Growing up in the US education system in the 1990s and early 2000s, I was told that the United States was the greatest country on earth. From preschool, I was taught to recite the Pledge of Allegiance with zero comprehension of what I was saying. (I recall, for instance, thinking that the line “and to the Republic, for which it stands” was “for witches stand”.) I remember being shown the portraits of President George H.W. Bush and First Lady Barbara Bush while seated on the rug of my preschool and being told to memorise their names and faces. Years later, when the Twin Towers were attacked on 11 September 2001, crowds chanted “USA! USA!” when President George W. Bush told them that “this nation will not live in fear. We have awakened to a new danger, but our resolve is great and the spirit of America is incredibly strong.” President Bush’s assertion of “weapons of mass destruction” would later be used as justification for a decades-long occupation of Afghanistan that bore eerie similarities to that of the southern portion of a divided Korea in the lead up to the Korean War.

In A Fractured Liberation: Korea Under US Occupation, diasporic Korean historian and author Kornel Chang paints a picture of a post-Second World War Korea, finally free of Japanese colonial rule, searching for a singular vision of what independence looks like.
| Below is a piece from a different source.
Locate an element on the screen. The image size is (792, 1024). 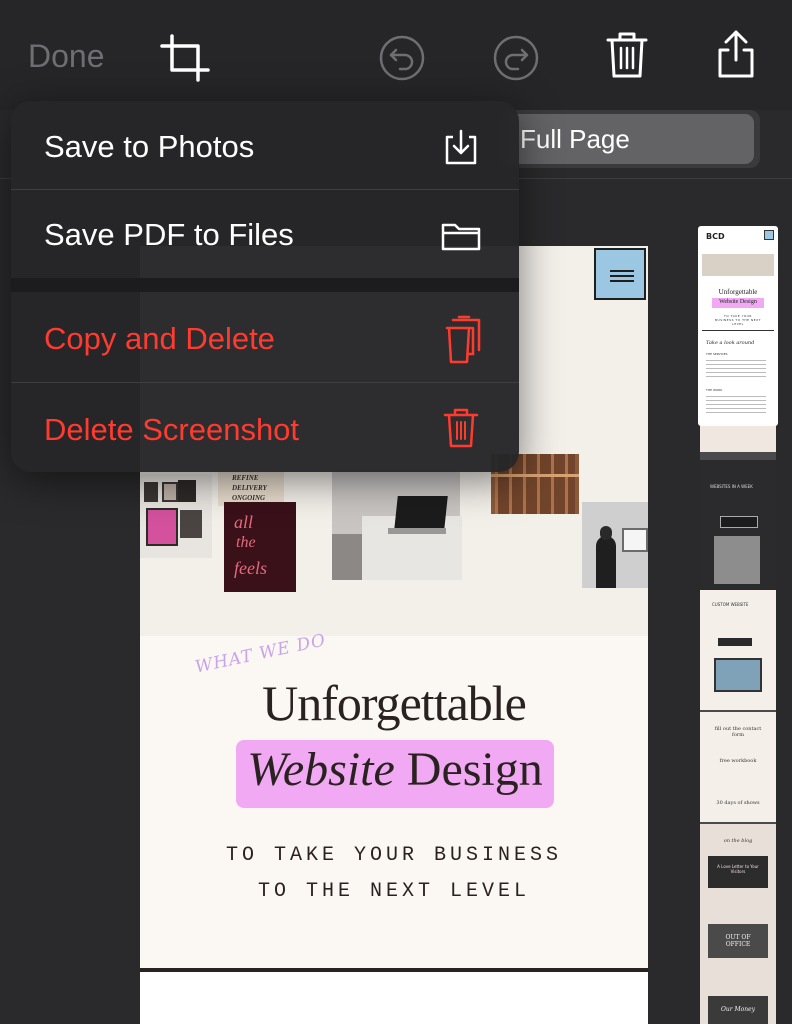
save-pdf-to-files-item: Save PDF to Files is located at coordinates (265, 234).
Although anything seemed possible for a brief period in time, the ongoing rivalry between the United States and the Soviet Union led not only to the indefinite division of the Korean peninsula into a “North” and “South” but also to the shattering of dreams of democracy and freedom for Korean people themselves.
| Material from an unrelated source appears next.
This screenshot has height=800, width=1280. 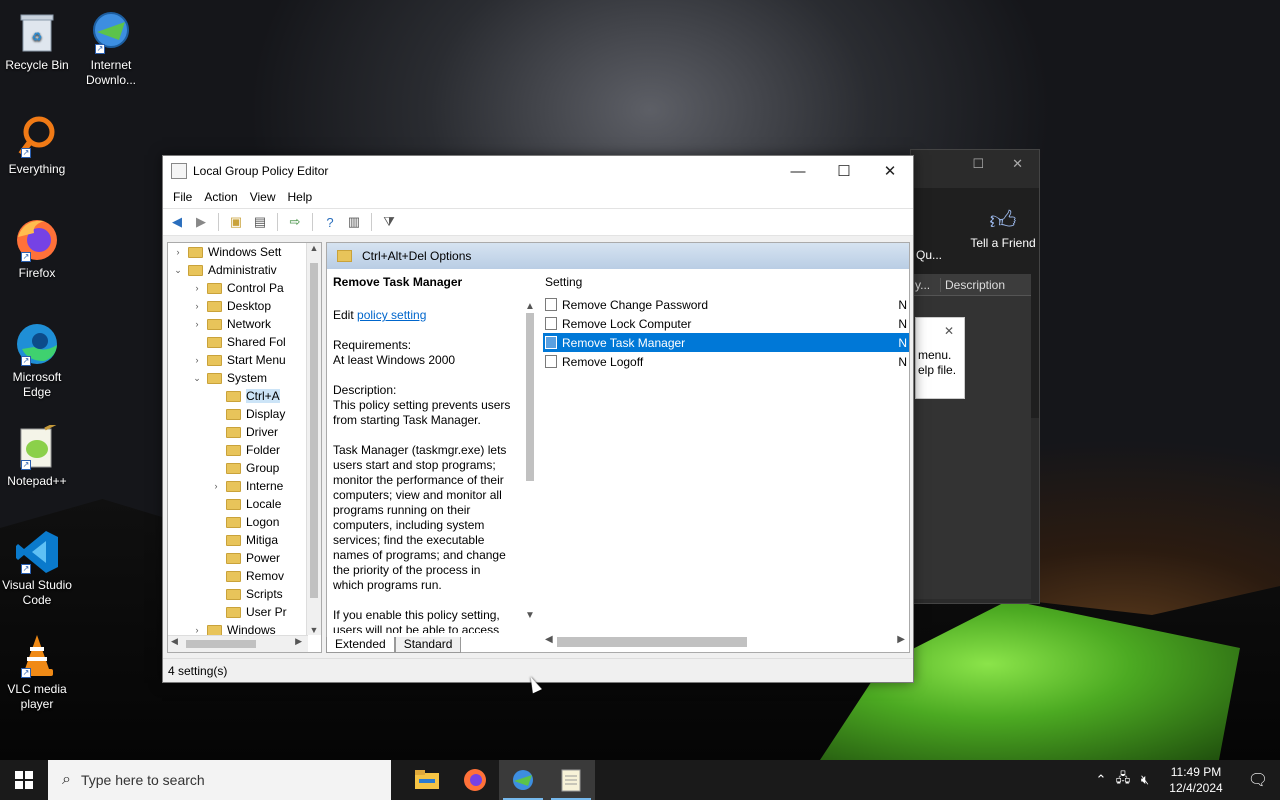 What do you see at coordinates (244, 594) in the screenshot?
I see `tree-item: Scripts` at bounding box center [244, 594].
For the Korean diaspora (which includes both Chang and myself), the mirror of US history does not reflect back to us the image of John Wayne riding over a hill on his horse to save the day, but rather a bewildering portrait of racism, displacement, sadness and urgency—a portrait without faces like ours. Chang is an associate professor of history at Rutgers University-Newark, with a research focus on US–East Asia relations. His academic background comes through exceedingly clearly in a narrative that’s well-researched, compelling and unapologetic in its addressing of uncomfortable truths. Chang skillfully illustrates the ways in which the US government weaponised Korean people against themselves to further propel the US’s Cold War anti-Communist aspirations while, at the same time, horrifyingly employing Japanese colonial techniques of governance to weaponise the southern portion of the Korean peninsula as its own Eastern Hemisphere chess piece.